▶ _Supplied text_
——

In 2012 — MJ, the focus of this project, entered a rehabilitation center, reluctantly leaving Syracuse University her freshman year of college. She underwent treatment for substance abuse, addiction, anxiety disorder, and an eating disorder which stayed present in her life for many years.

Beginning September of 2013, my senior year of college, MJ gave me permission to document her life in the raw. When the project began, we both made an agreement that I would not share the collected content with anybody including her, until the end of the school year. This would be her first year back at Syracuse University after being readmitted, following her leave of absence. 

After studying the body of work that I had gathered during those months, I came to realize that the documentation of her life was utterly relatable to me. When I first reached out to MJ about this project, she accepted and was eager to participate, which I saw as a cry for help. I could understand her loneliness —not being able to talk to anyone— I have been there, and I believe our story goes hand in hand.

My curiosity about her life was drawn from experiences I had lived through with my father. When I was a teenager, my father entered multiple psychiatric hospitals for behavioral therapy and anger management due to bipolar disorder. For this and many other reasons, I was interested in the way MJ lived her life post-rehab. The word rehabilitation had always seemed like a misnomer to me, since I have witnessed instant relapse once a patient who is institutionalized, is liberated from medical surveillance, and is placed back onto our side of the world.

——

▶ _Recorded data_
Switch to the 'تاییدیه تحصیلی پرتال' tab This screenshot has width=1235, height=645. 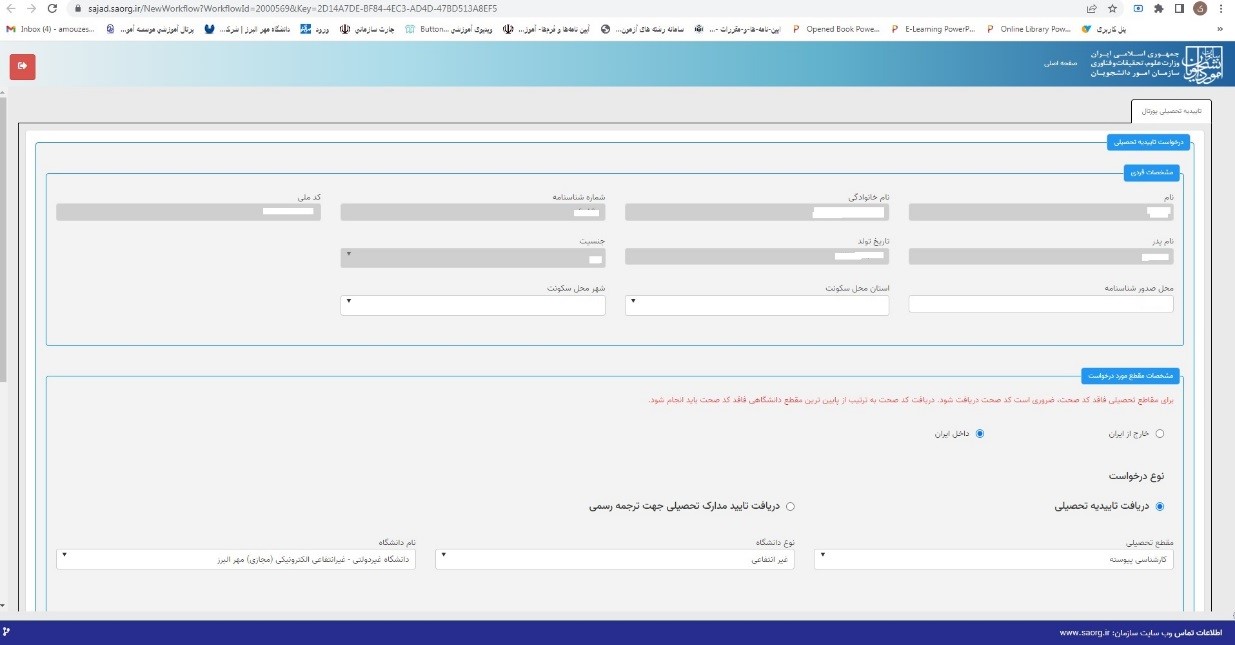1171,112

——

Please continue the piece about photographing MJ's life after rehab, picking up after its last sentence.

As a photographer, it is important that my pictures remain grounded in the world of lived experiences. My work is typically inspired by direct observation and involvement with peoples’ lives, especially those that relate to mine. In this project, the images are somewhat autobiographical. It was MJ’s subtle gestures that brought the images to full fruition. It was at the moment of clicking the shutter, that both of our voices met, and the dialogue between artist and subject was found.



a short documentary revealing glimpses of a much larger story in the life of MJ more work related to this project at: http://gbiprz.com/gray/ © Gabriela Pérez—May 2014


At the end of the school year, MJ and I got together and I showed her the body of work for the first time since we started the project (about a year’s worth of photographs). I moved all of my living room furniture and placed the photographs on the floor in grid form. After the big reveal, crying, discussing how the work would be displayed, choosing which images stayed and which didn't , we cut them all up and turned them into collages.